Jang, Ri, and others formed a kind of guiding committee
while Kim’s grooming was ongoing and then went on to head an informal collective
leadership throughout the transition post-2011.
As part of the pre-transition plan, Kim Jong-un was created
Vice Chairman of the Central Military Commission (CMC) at the Third Conference of the
Workers' Party of Korea on September 28, 2010. This firmly placed him in the
“No. 2” position within the military. He was also appointed to the Central
Committee of the Workers' Party.
After Kim Jong-il’s death, Kim was not immediately
proclaimed chairman of this or that for each of the multiple positions he was
set to inherit. He did gain several key titles soon after, but the full title
collecting process was a byzantine operation that occurred over the following couple
of years, with each new position signaling his increasing grasp on power. And
that would signal to those now holding his hand that they may not always be
The next procedural step was for Kim to become the First
Secretary of the Workers' Party of Korea, to which he was elected on April 11,
2012. It was at this Fourth Party Conference that Kim was also officially made
the Chairman of the CMC, a position which had been left vacant after the death
of Kim Jong-il. Later
in the year, Kim was also given the title of Marshal of the DPRK and Supreme Commander
of the Armed Forces.
Regarding attempts to influence Kim Jong-un, one year after
his rise to power Dr. Mansourov said, “[t]hese
predictions proved to be close to the mark on the family side, only partially
correct on the party side, largely wrong on the government side, and absolutely
wrong on the military side.”
Though Kim was managing to collect all of the necessary
titles and positions needed to be the sole leader of the DPRK, he needed more
than just a long list of appellations after his name. He needed to consolidate
real power from those who wheedled it in the past, and to put an end to any
possible competing claims to his authority.

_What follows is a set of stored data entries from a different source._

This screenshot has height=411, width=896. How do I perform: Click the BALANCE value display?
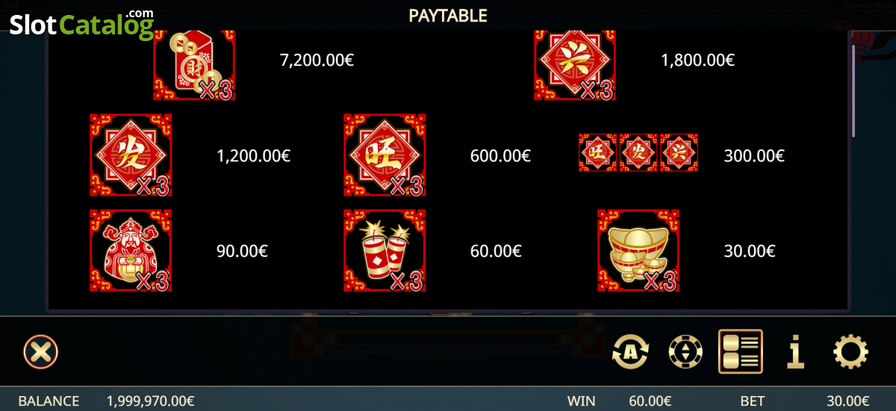click(x=151, y=401)
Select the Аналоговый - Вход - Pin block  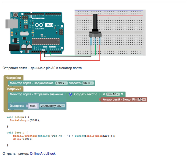[x=119, y=100]
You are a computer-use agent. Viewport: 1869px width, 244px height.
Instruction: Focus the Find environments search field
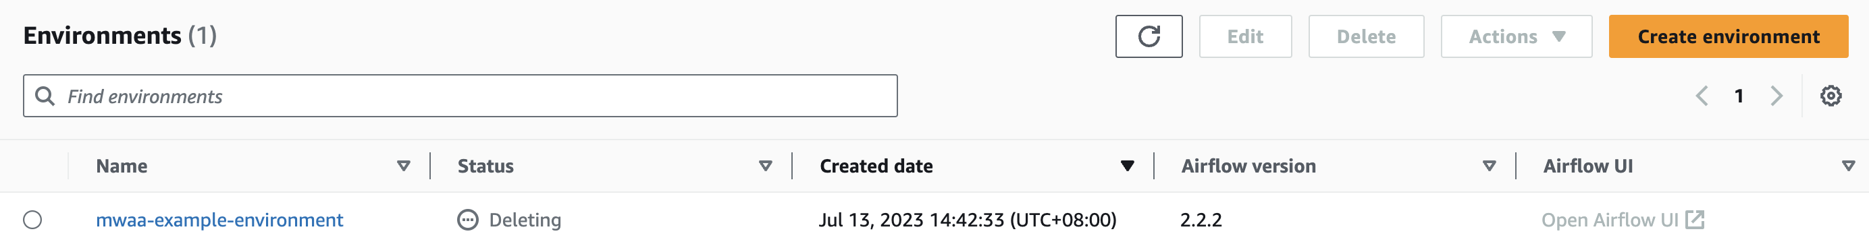460,96
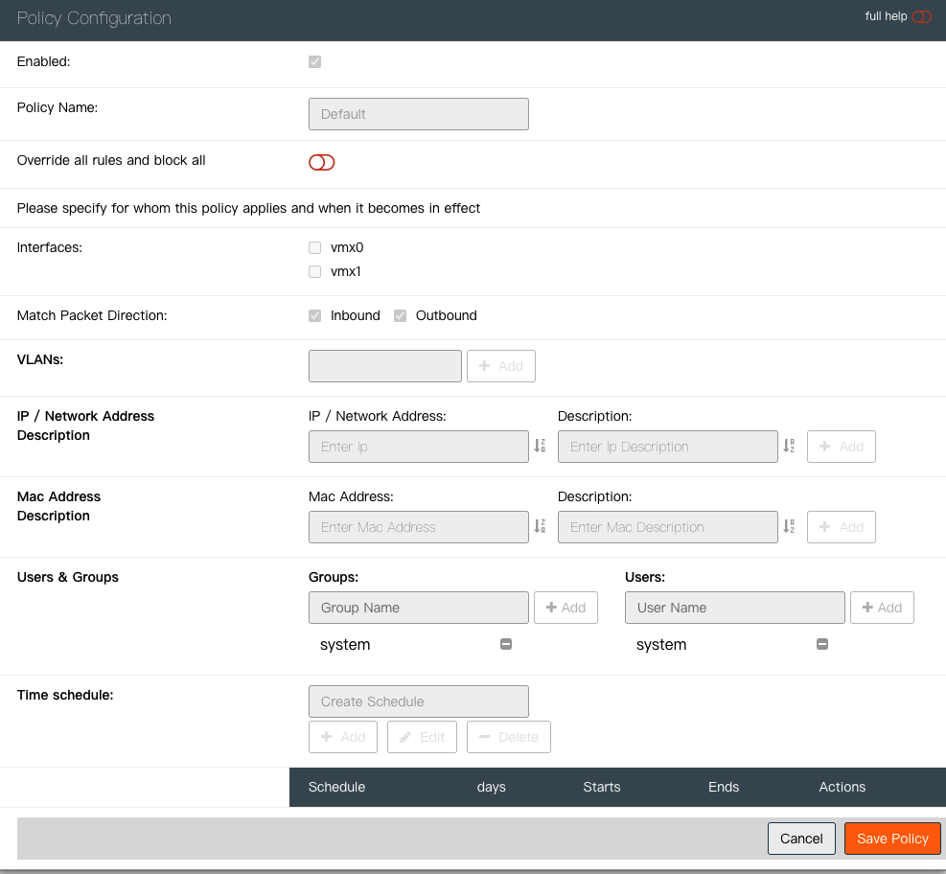946x874 pixels.
Task: Click sort icon beside Mac Address field
Action: coord(540,527)
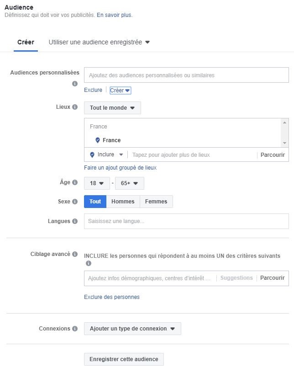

With the official process of transition nearing an end, it
was time to become a dictator.
Jang Song-taek handcuffed in court. Screenshot from KCTV news report.
Although the ruling Kim is supposed to have absolute power,
as in any functional system, working power is dispersed among individuals,
factions, and agencies. There remains a singular “font of power” – an individual in whom all authority is technically vested – but no individual can
successfully run a nation on their own.
North Korea may be set up to have an all-powerful dictator,
but the realities of governance and inter-personal rivalries will always mean
that power becomes dispersed among different branches of government and those
who lead them. Higher ranking elites can therefore gather considerable
influence over policy and can seek to control the national leader himself.
As such, relying solely on his family name to press his
legitimacy and to shield himself from threats was not enough. Kim had
to engage in harsher measures when suspicions (real or imagined) arose about
others who might threaten his direct rule.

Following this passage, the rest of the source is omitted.